ここで最初に撮った5秒のもの(左)と、15秒で撮ったもの(右)を比べてみると、随分明るくなりました。私はこれくらいの明るさが好みかなー(*’▽’)

せっかくなのでもうちょっと撮り進めてみましょう。15秒から今度は20秒です。

微妙に明るくなったかな?程度にしか感じられないと思うんですが、こういった細かい明るさ調節は露出補正を使ってやるのはかなり難しい。実際こうした調節が必要になる場面もあるので、やっぱりマニュアルで明るさ調節できた方がラクなんですね。

最後は30秒で。

最初に5秒で撮ったものと比べてみると明るさが全然違いますし、シャッタースピードを長くすると明るくなるというイメージが掴みやすくなったと思います。

今回は暗いものを少しずつ明るくする場面を実際に試してみましたが、写真を暗くしたい場合は、これと逆のアプローチ、つまりシャッタースピードを短くしてください(*’▽’)

一度絞り優先で試す理由

ここまで読んでみて、絞り優先からマニュアルと2段階を踏むの面倒くさそうだな…もっとラクな方法ないかな…なんて思われた方もいると思います。

その気持ち分かるんです。分かるんですが、でもこういう設定をしているのには私なりのちゃんとした理由があるんです。
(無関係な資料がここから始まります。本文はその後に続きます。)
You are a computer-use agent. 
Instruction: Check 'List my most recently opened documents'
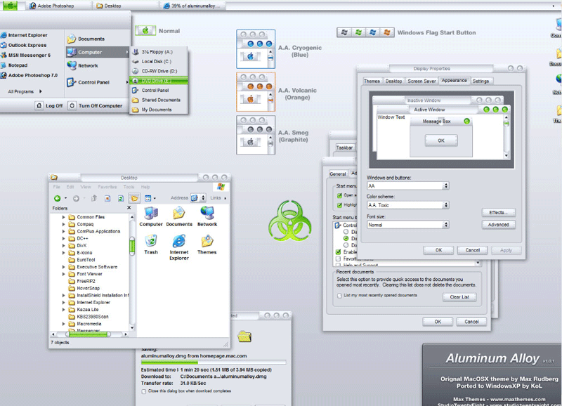(339, 296)
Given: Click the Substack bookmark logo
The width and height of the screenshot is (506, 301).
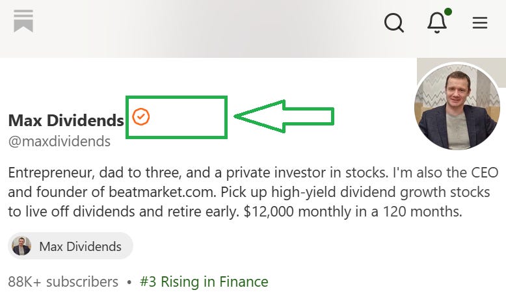Looking at the screenshot, I should coord(23,21).
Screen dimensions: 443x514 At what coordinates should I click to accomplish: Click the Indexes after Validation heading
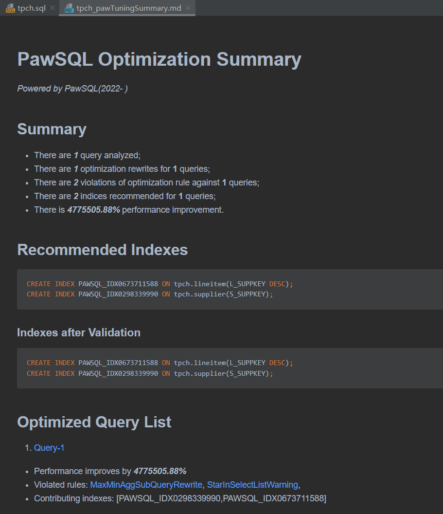79,332
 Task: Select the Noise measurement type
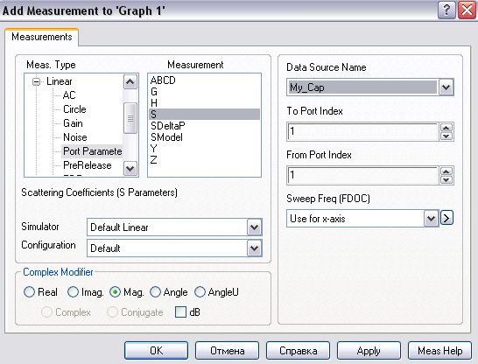[x=75, y=137]
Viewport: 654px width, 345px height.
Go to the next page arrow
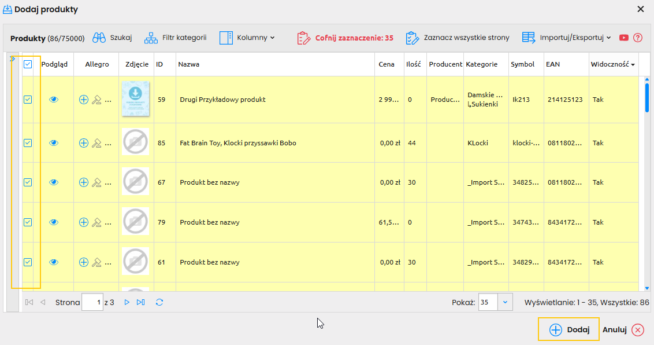click(127, 302)
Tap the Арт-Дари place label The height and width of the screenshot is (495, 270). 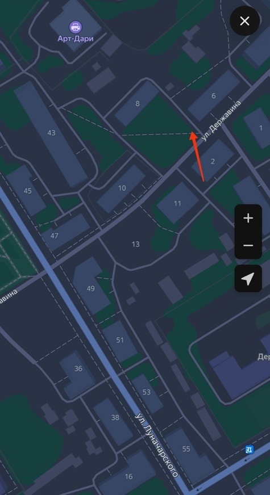pyautogui.click(x=76, y=39)
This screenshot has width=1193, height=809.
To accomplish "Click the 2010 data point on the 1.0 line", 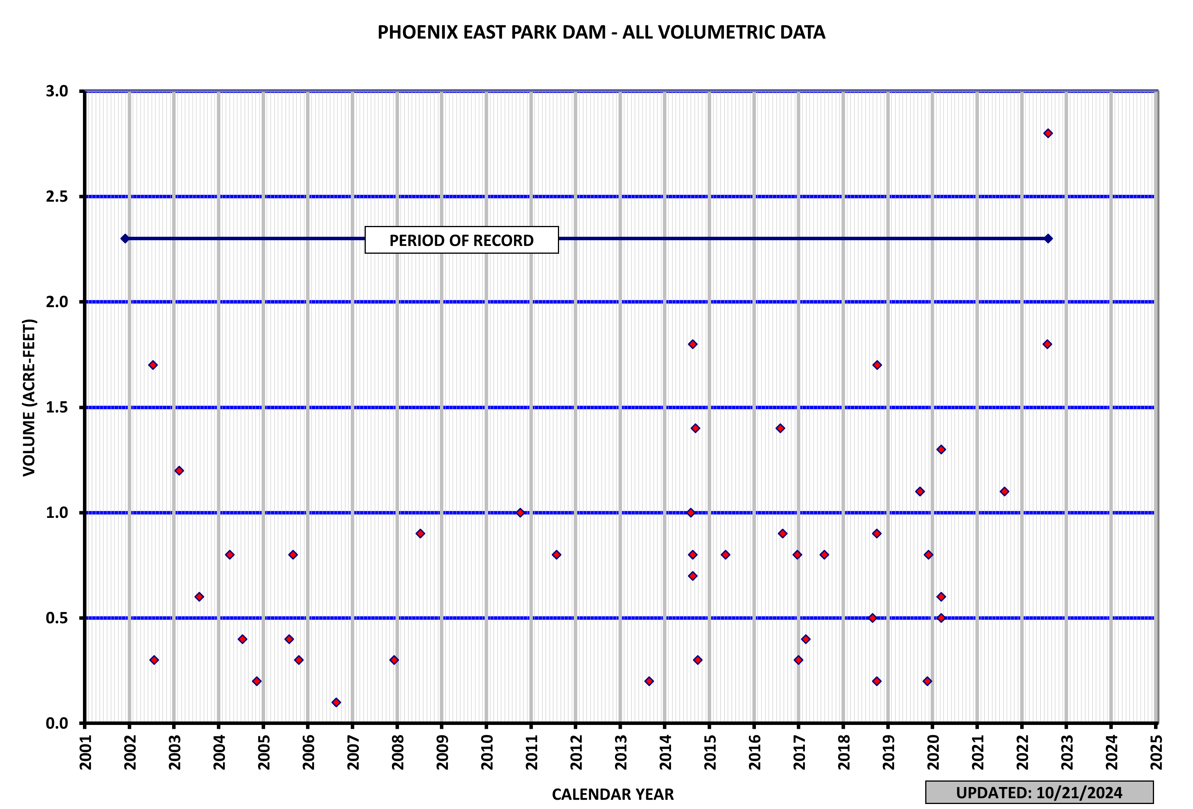I will pyautogui.click(x=520, y=512).
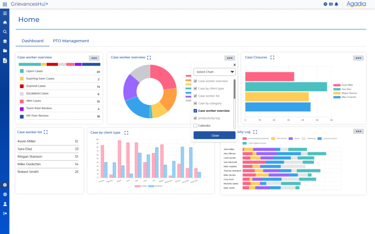This screenshot has height=234, width=375.
Task: Click the blue Close button
Action: click(215, 135)
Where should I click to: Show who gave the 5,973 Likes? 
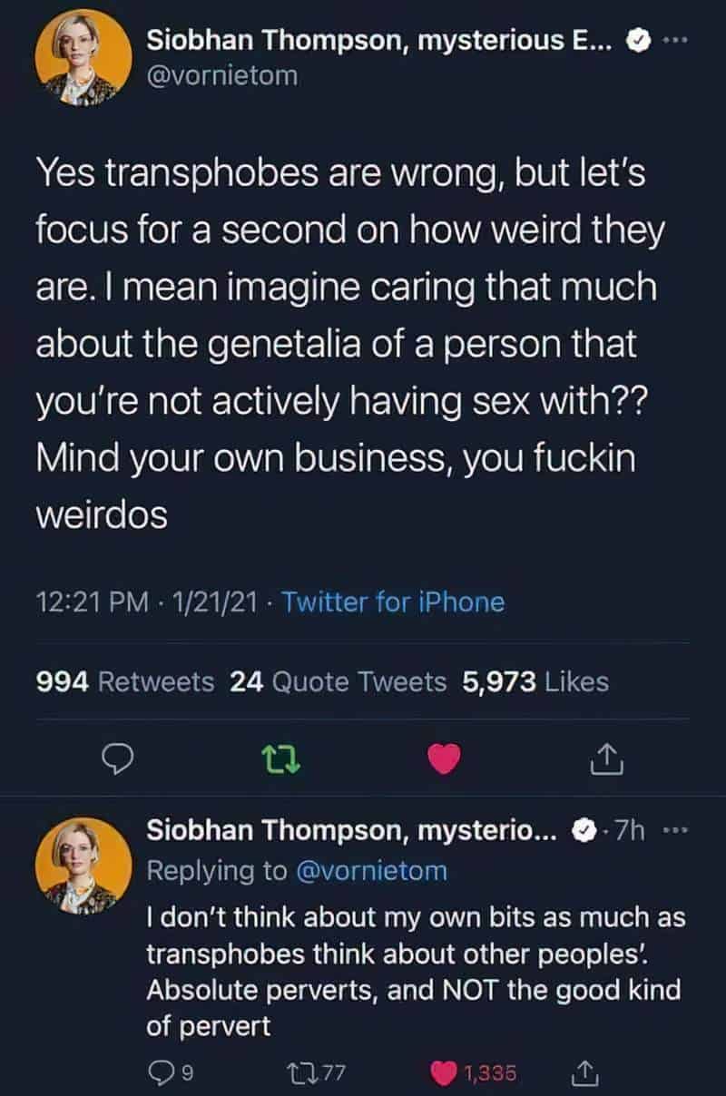click(535, 681)

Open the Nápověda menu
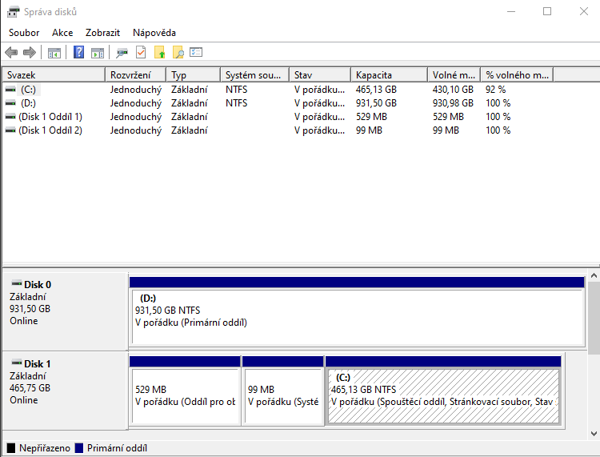click(154, 33)
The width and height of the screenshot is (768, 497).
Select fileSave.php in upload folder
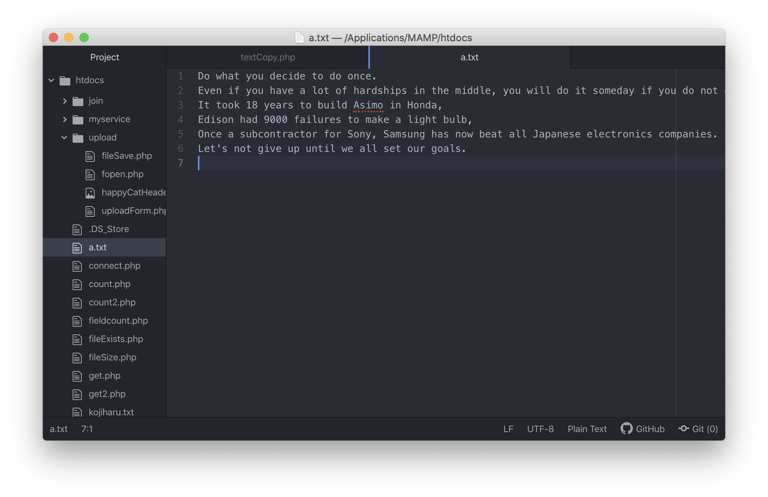(126, 155)
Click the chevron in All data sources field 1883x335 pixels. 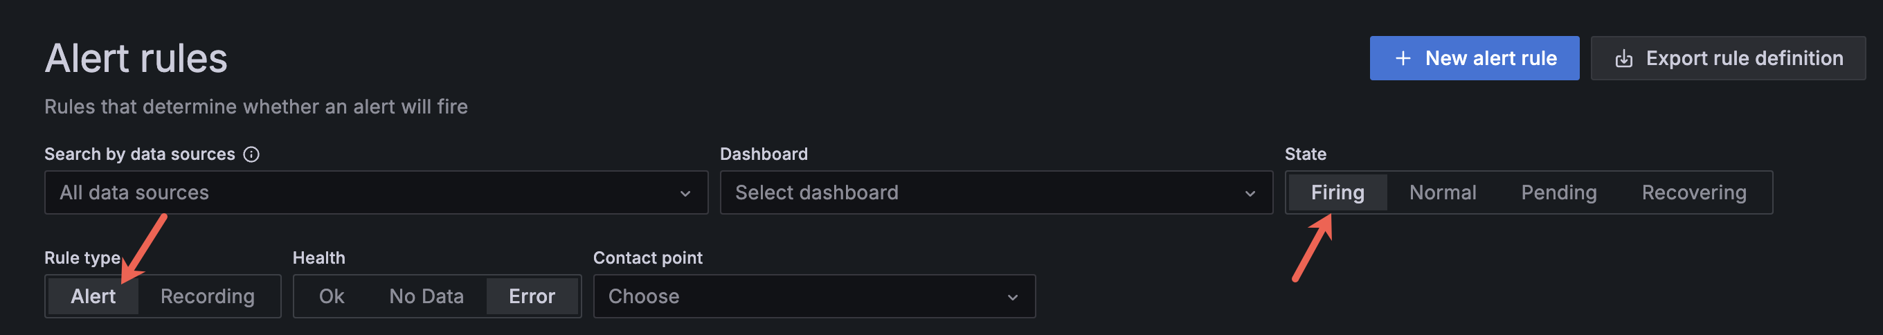pos(685,193)
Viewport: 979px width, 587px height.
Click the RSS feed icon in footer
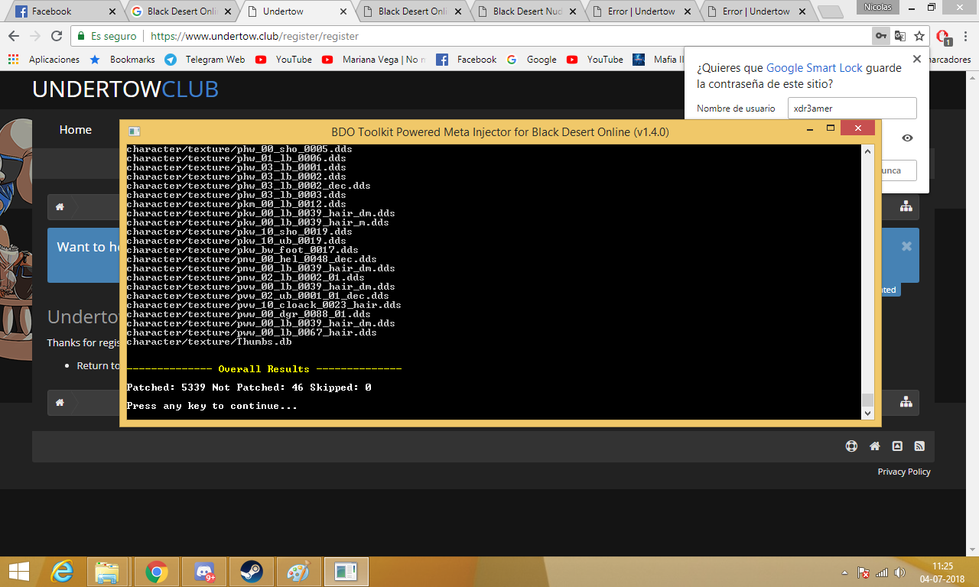tap(919, 446)
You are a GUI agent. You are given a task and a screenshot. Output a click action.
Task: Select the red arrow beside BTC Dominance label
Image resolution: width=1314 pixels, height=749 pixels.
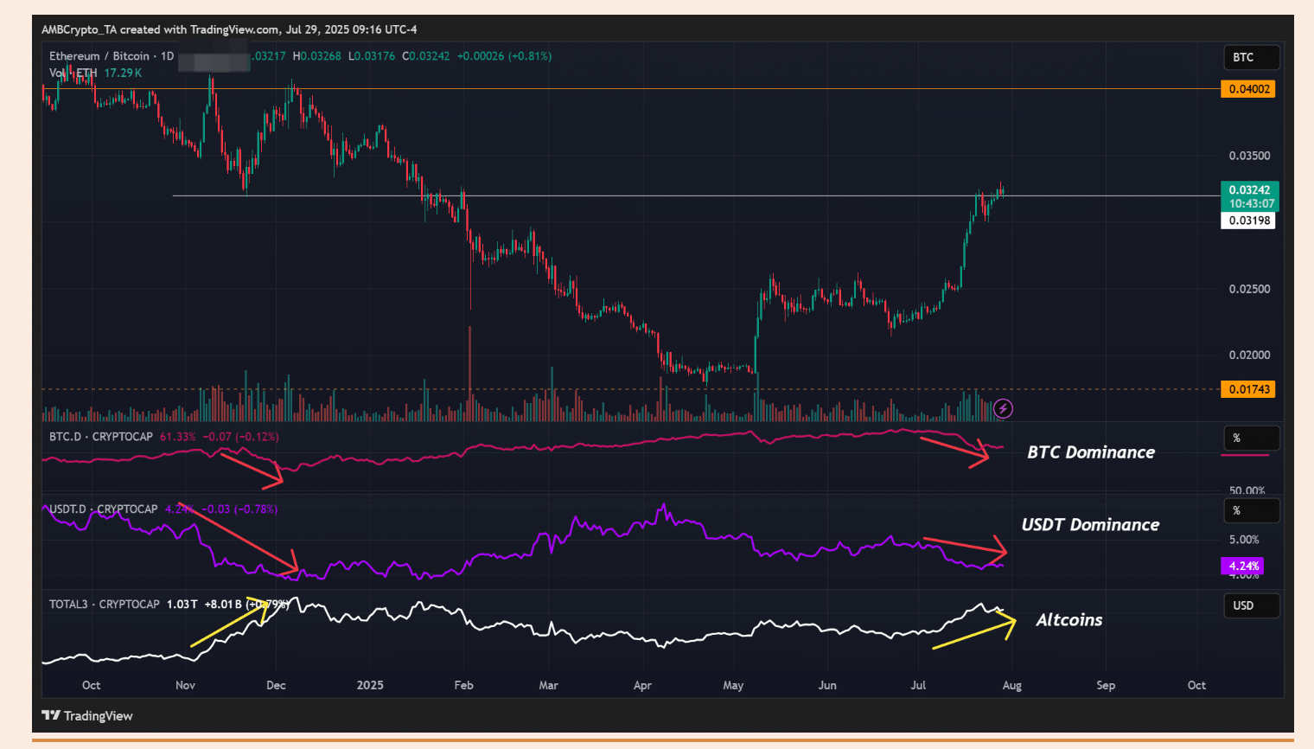[955, 449]
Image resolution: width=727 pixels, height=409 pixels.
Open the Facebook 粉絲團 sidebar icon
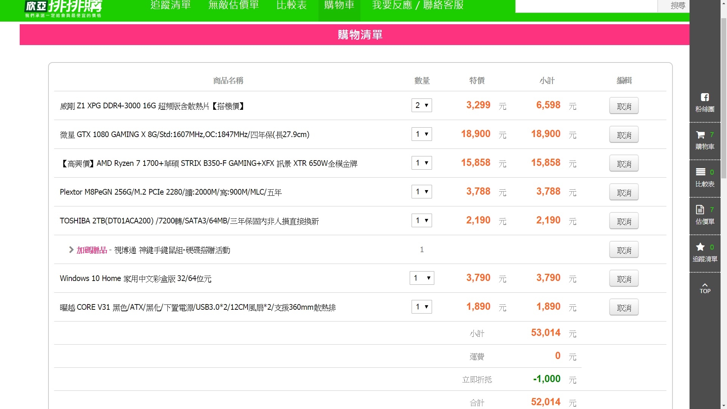pyautogui.click(x=705, y=98)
というのも、ひとくちに夜景といっても被写体や明るさは本当に様々だから

5,6秒くらいで十分明るく写るようなまばゆい夜景もあれば、20-30秒それ以上必要な夜景もある。また、肉眼ではすごく明るく見えていても、カメラにとってはすごく暗いなんてことも。

その夜景を綺麗に撮るにはどれくらいのシャッタースピードが必要なのか、その場その場で瞬時に判断するのはかなり難しいんですね。

もしかしたらこの数字にすれば一発で綺麗に撮れる!みたいな設定を求めてこの記事を訪れて下さった方もいるかもしれないんですが、それがないのはこれが理由。

だから、絞り優先でF値や感度を自分好みで設定した上で、目安となるシャッタースピードをまずカメラに教えてもらって、それをヒントにして設定を固めるのが一番の近道というわけです(*’▽’)

応用編:もっといろんな夜景を撮ってみよう!

さて!基本となる設定と手順は以上の通りなんですが、さっきも触れたように夜景といってもその種類は様々。中には綺麗に撮るためには設定に一工夫必要なものもあったりします。

というわけで、夜景撮影の設定の応用例を2つほど紹介してみたいと思います(*’▽’)

動く被写体が含まれる夜景

写真における『ブレ』には、撮影者のカメラを持つ手がブレてしまう手ブレと、撮りたい被写体がシャッターを開いている間に動いてしまうことによって起こる被写体ブレの2種類があります。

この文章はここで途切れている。